| HN Mirror

Y	Hacker News new \| ask \| show \| jobs


	by betawaffle 3672 days ago
	Torus is append-only too. We also plan to support something more like what Facebook's paper describes, where they have extra parity (xor) to support more efficient local repair.

1 comments

jbooth 3672 days ago

How? I thought you're exporting a block device, not a filesystem? You can't append to a block device, and certainly every filesystem out there expects block devices to be random-writable, right?

link

betawaffle 3672 days ago

The "interface" we're exporting is very different from the underlying storage. The block device interface we currently provide supports random writes just fine, but the underlying storage we use (which involves memory-mapped files) is append-only. Once written, blocks are only ever GC'd, not modified.

link

stevelandiss 3672 days ago

So if I were to run a database on this, wit a lot of overwrites, the storage would grow infinitely?

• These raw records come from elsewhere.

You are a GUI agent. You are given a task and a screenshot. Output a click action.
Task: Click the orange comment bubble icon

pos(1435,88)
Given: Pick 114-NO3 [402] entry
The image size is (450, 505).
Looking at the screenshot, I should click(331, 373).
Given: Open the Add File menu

Secondly, this implies you are remapping the LBA (offsets) all the time, perhaps taking what would be sequential access and turning it into random? That sounds pretty painful.

link

betawaffle 3672 days ago

Nope, previous block versions get GC'd. I don't see how LBAs have any relevance here... you're talking about a much lower layer than what Torus is operating on.

link

gregsfortytwo 3672 days ago

You're providing a block device interface to the container. The container's FS is addressing LBAs. Sequential reads to the container's adjacent LBAs get turned into reads to whatever random Torus node is storing the data, based on when it was last written...

link

curtisptrsn 3672 days ago

Exactly what you said. Torus is exposing block on top of what could be described as a log structured FS. So while you may not know about LBAs, there are LBAs involved. I took a look at the code and you are putting a FS like ext4 on top of your block device. Any time an LBA is written to, you append to your store. This causes sequential access to become random, and in addition causes unneeded garbage collection issues.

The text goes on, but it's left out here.